The rapid recovery of the Winchcombe meteorite offers a valuable opportunity to study the soluble organic matter (SOM) profile in pristine carbonaceous astromaterials. Our interests in the biologically relevant molecules, amino acids-monomers of protein, and the most prevalent meteoritic organics-polycyclic aromatic hydrocarbons (PAHs) are addressed by analyzing the solvent extracts of a Winchcombe meteorite stone using gas chromatography mass spectrometry. The Winchcombe sample contains an amino acid abundance of ~1132 parts-per-billion that is about 10 times lower than other CM2 meteorites. The detection of terrestrially rare amino acids, including a-aminoisobutyric acid (AIB); isovaline; b-alanine; a-, b-, and c-amino-n-butyric acids; and 5-aminopentanoic acid, and the racemic enantiomeric ratios (D/L = 1) observed for alanine and isovaline indicate that these amino acids are indigenous to the meteorite and not terrestrial contaminants. The presence of predominantly a-AIB and isovaline is consistent with their formation via the Strecker-cyanohydrin synthetic pathway. The L-enantiomeric excesses in isovaline previously observed for aqueously altered meteorites were viewed as an indicator of parent body aqueous processing; thus, the racemic ratio of isovaline observed for Winchcombe, alongside the overall high free:total amino acid ratio, and the low amino acid concentration suggest that the analyzed stone is derived from a lithology that has experienced brief episode(s) of aqueous alteration. Winchcombe also contains 2-to 6-ring alkylated and nonalkylated PAHs. The low total PAHs abundance (6177 ppb) and high nonalkylated:alkylated ratio are distinct from that observed for heavily aqueously altered CMs.
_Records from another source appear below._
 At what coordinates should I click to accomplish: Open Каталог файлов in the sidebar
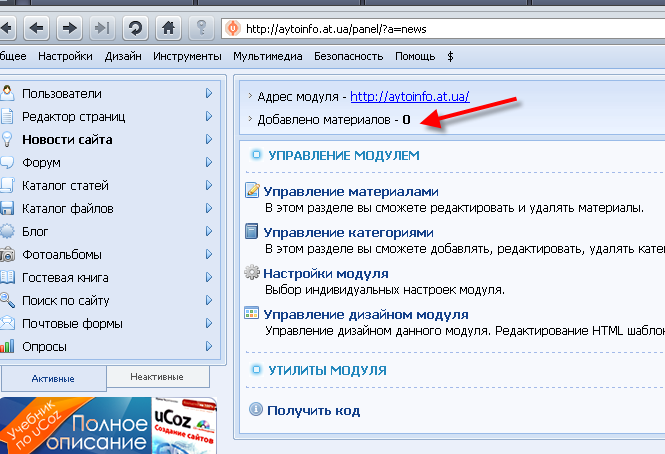pyautogui.click(x=67, y=209)
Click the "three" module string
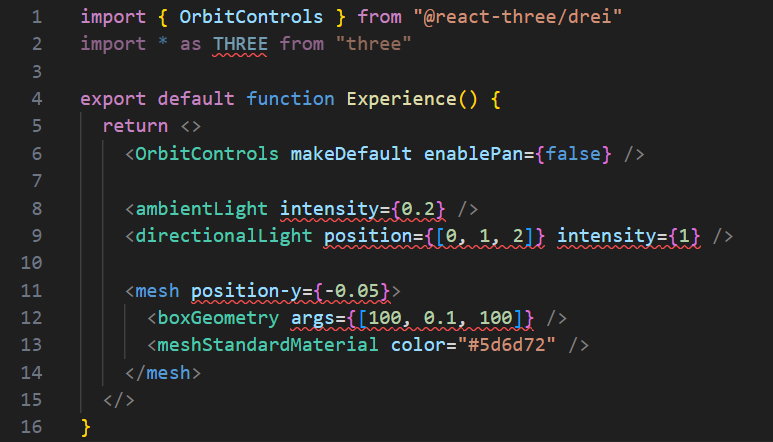 click(x=373, y=44)
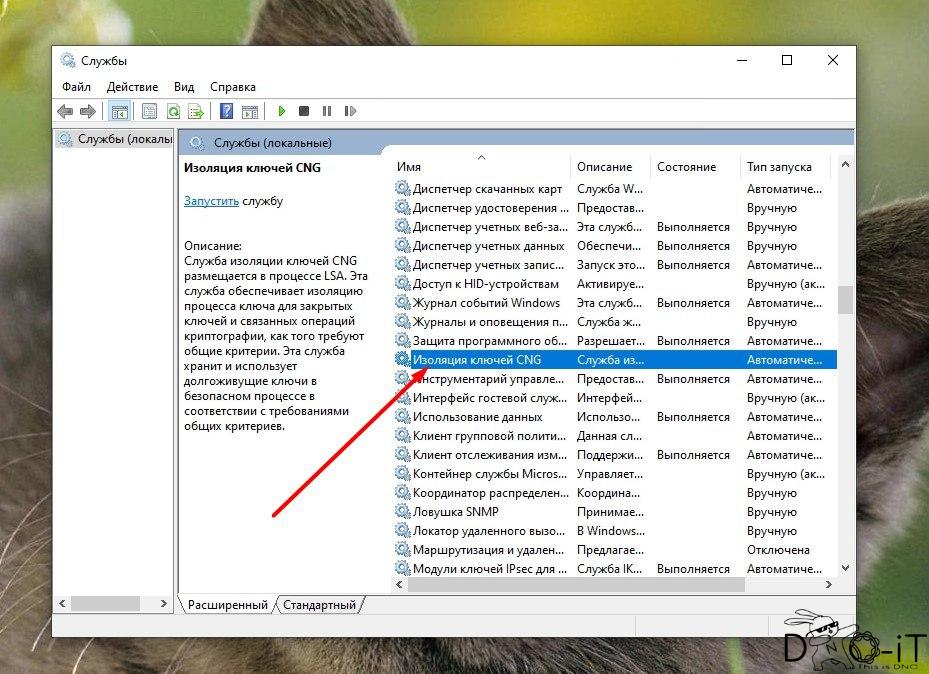The width and height of the screenshot is (929, 674).
Task: Click the Запустить service link
Action: [x=211, y=201]
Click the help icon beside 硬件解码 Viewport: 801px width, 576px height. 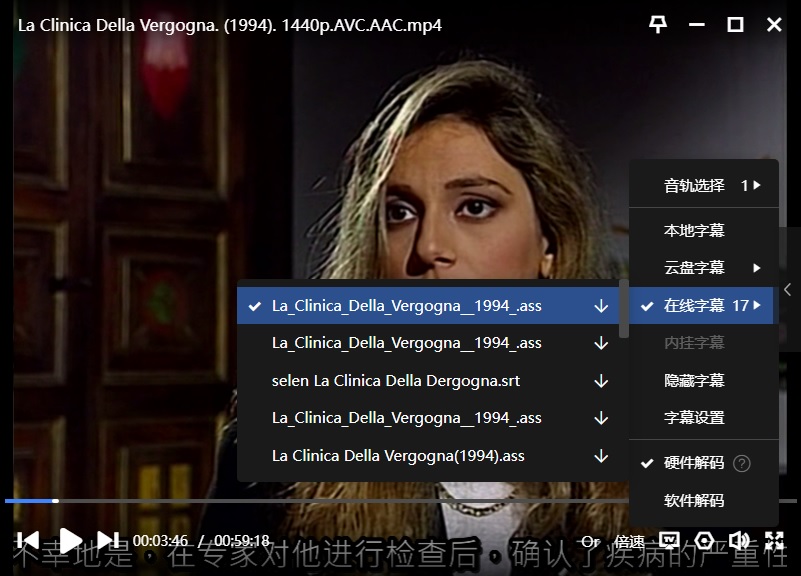click(x=741, y=463)
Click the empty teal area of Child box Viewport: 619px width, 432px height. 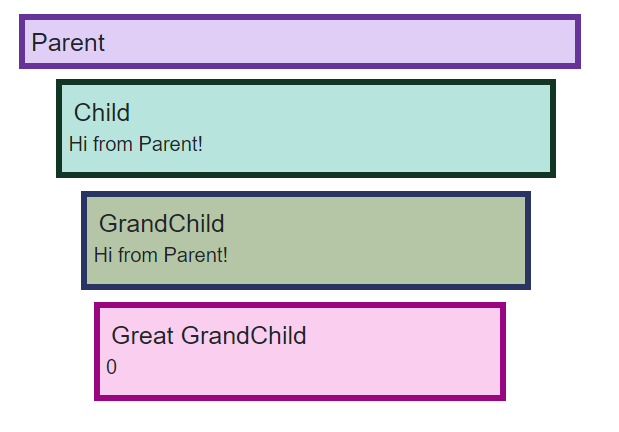[380, 128]
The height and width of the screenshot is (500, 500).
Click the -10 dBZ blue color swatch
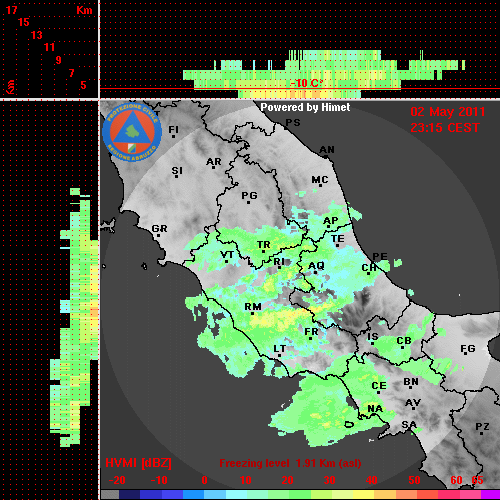click(151, 494)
The weak petrographic properties of Winchcombe, as well as the discrepancies observed for the Winchcombe SOM content-a low total amino acid abundance comparable to heavily altered CMs, and yet the high free:total amino acid and nonalkylated:alkylated PAH ratios are on par with the less altered CMs-suggest that Winchcombe could represent a class of weak, poorly lithified meteorite not been previously studied.